Python package for rapid hypothesis testing on CSV files with data in long table format, which are common in the life sciences. Test results are saved to PDF as a rendered JSON string, or can be returned as a Python dictionary.

Installation

pip install csv-stats

Examples

All code examples below use the following constants:

DATA_PATH = "path/to/data.csv" # Path to your CSV file
DATA_COLUMN = 'values' # The column to run the hypothesis tests on
GROUP_COLUMN = 'groups' # Grouping variable (i.e. statistical factor)
REPEATED_MEASURES_COLUMN = 'subject_id' # Column indicating repeated measures (e.g. subject IDs)

ANOVA

One way ANOVA is currently supported. They include tests of homogeneity of variance and normality of residuals. Repeated measures ANOVA is also supported, including tests of sphericity.

NOTE: Two- and three-way ANOVA support is planned, but not yet implemented.

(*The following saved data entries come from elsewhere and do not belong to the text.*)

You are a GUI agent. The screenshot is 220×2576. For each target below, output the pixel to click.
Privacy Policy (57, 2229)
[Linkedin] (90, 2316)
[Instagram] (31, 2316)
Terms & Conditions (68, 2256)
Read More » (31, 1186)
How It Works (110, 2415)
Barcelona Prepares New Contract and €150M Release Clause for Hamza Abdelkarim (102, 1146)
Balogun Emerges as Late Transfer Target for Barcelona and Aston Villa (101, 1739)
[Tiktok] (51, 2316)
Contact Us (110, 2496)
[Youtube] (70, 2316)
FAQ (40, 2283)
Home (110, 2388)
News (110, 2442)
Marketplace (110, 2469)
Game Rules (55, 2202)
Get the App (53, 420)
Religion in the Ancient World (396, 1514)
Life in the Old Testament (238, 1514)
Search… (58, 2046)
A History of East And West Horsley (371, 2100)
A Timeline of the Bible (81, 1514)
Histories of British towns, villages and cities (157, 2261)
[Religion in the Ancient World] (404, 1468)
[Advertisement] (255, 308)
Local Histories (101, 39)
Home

from csv_stats.anova import anova1way

# One way ANOVA, independent samples
result_anova1way = anova1way(DATA_PATH, 
                            GROUP_COLUMN, 
                            DATA_COLUMN,                            
                            filename = "anova1way_results.pdf", # Default save name. Enter `None` to not save.
                            render_plot = False # For speed, by default no plots are generated
                        )

# One way ANOVA, repeated measures
result_anova1way_rm = anova1way(DATA_PATH, 
                            GROUP_COLUMN, 
                            DATA_COLUMN,                             
                            repeated_measures_column = REPEATED_MEASURES_COLUMN,
                            filename = "anova1way_results.pdf", # Default save name. Enter `None` to not save.     
                            render_plot = False # For speed, by default no plots are generated                       
                        )

t-test

Both independent samples (one and two samples) and paired samples t-tests are supported. They include tests of homogeneity of variance and normality of residuals.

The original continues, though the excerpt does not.